Unsigned vs signed integers

Unsigned integers represent only positive values. Signed integers represent both positive and negative values using two’s complement.

Example with 8 bits:

• 00000000₂ = 0
• 00000001₂ = +1
• 01111111₂ = +127
• 11111111₂ = −1
• 11111110₂ = −2
• 10000000₂ = −128

In two’s complement, the most significant bit (MSB) is the sign bit:

• 0 = positive
• 1 = negative

How two’s complement works

To negate a binary number: 1. Invert all bits. 2. Add 1 to the result.

Example: Convert +5 (00000101₂) to −5:

Invert → 11111010₂  
Add 1  → 11111011₂ = −5

Overflow and wrapping

When signed arithmetic exceeds the representable range, it wraps around and sets the overflow flag (OF).

Example:

mov eax, 0x7FFFFFFF   ; largest positive 32-bit signed number
inc eax               ; eax becomes 0x80000000 (−2147483648)
; Overflow occurs, OF = 1, SF = 1 (sign bit set)

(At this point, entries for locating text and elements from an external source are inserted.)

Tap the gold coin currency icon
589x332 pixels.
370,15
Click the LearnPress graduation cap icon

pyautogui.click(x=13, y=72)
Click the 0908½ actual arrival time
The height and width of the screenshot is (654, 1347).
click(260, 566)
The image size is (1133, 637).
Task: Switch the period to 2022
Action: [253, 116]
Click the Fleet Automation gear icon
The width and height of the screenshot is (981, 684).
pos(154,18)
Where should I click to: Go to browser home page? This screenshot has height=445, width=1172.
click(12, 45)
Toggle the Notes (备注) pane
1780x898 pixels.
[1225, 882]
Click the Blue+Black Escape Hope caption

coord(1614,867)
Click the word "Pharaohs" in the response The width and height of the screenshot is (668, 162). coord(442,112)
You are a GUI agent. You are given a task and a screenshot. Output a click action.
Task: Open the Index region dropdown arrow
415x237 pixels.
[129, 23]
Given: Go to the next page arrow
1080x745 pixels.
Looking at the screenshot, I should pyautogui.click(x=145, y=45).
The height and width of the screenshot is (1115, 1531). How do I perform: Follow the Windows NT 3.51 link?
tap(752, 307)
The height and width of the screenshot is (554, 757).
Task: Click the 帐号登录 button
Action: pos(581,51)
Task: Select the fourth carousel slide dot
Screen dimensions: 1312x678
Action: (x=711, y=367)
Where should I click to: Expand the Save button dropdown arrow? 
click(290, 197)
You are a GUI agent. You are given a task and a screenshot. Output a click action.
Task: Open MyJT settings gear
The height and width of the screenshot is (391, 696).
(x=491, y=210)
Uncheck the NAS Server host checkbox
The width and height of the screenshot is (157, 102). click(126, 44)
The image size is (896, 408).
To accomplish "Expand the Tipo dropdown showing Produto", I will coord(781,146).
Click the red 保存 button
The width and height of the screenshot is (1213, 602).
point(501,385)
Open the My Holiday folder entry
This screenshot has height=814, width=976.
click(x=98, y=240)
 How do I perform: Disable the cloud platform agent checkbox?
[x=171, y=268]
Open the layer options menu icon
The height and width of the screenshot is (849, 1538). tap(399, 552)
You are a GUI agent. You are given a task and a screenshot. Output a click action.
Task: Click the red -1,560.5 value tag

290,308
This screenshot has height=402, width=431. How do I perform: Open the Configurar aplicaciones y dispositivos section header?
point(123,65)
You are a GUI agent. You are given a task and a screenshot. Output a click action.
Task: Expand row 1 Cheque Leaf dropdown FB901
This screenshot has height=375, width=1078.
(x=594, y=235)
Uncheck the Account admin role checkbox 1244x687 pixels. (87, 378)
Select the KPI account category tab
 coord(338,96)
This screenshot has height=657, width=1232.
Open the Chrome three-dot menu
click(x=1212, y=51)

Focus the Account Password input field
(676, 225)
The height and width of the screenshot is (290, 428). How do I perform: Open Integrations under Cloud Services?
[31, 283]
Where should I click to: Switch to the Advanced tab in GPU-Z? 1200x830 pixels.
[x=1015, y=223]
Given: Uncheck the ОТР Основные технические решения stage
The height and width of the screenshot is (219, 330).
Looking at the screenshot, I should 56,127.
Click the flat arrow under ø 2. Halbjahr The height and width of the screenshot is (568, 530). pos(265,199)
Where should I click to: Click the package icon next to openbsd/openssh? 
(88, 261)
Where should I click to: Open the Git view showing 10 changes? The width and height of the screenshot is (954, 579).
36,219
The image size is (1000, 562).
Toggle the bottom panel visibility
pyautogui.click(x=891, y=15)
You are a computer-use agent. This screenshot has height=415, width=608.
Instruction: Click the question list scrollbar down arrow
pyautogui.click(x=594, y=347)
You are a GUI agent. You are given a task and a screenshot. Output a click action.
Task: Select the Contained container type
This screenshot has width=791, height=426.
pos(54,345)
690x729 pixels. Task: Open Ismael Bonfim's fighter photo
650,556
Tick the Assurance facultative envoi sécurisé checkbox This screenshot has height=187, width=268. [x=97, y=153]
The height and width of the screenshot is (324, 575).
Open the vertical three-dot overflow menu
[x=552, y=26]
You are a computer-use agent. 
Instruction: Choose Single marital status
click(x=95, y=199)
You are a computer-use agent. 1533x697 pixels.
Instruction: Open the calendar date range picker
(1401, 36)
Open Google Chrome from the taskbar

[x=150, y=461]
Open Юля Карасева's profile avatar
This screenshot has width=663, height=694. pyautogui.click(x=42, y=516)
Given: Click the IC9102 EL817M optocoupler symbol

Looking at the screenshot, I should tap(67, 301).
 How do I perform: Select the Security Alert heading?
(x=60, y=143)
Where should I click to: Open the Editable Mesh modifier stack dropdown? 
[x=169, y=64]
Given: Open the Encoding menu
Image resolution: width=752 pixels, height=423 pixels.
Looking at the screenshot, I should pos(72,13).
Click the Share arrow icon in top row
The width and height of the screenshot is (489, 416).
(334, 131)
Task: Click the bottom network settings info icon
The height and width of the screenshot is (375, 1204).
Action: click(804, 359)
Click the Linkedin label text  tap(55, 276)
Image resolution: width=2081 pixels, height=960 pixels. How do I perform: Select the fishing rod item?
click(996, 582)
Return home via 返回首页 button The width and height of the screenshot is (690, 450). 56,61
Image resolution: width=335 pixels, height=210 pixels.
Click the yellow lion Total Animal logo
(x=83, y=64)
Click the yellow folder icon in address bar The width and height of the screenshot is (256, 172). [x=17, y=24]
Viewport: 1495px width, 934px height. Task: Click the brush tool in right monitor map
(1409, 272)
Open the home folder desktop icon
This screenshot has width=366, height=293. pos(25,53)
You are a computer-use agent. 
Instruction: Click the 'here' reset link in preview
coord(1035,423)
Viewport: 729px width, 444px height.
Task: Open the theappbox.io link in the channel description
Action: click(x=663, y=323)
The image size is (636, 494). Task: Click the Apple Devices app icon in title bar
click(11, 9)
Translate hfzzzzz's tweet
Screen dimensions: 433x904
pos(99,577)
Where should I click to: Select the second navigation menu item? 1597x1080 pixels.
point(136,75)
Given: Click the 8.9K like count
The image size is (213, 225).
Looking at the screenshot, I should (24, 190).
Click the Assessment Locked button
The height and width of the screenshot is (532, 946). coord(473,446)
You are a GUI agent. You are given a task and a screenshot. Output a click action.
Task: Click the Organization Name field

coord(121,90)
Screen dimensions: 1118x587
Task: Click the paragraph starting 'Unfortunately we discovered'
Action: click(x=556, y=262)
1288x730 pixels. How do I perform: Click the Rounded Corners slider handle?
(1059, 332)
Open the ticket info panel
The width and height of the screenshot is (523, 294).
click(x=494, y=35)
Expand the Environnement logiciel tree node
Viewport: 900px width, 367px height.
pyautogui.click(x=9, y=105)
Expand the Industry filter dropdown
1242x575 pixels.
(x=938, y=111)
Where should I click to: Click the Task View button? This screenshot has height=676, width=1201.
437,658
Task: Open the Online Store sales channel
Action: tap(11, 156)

Decrementing below the smallest value (e.g., −128 for 8-bit) wraps around to the largest positive value.

Example: continuous decrement

mov eax, 0

loop2:

dec eax
jmp loop2

EAX changes as follows:

0x00000000 → 0xFFFFFFFF (−1)
→ 0xFFFFFFFE (−2)
→ 0xFFFFFFFD (−3)

and so on.

Flags relevant for signed arithmetic

• SF (Sign Flag): set when result is negative (MSB = 1)
• ZF (Zero Flag): set when result is zero
• OF (Overflow Flag): set when signed overflow occurs
• CF (Carry Flag): used for unsigned overflow, not sign interpretation

Summary

• Two’s complement represents negative numbers naturally.
• Arithmetic wraps around automatically.
• Signed overflow is detected via the Overflow Flag (OF).
• Understanding these flags is essential for conditional branching and comparisons.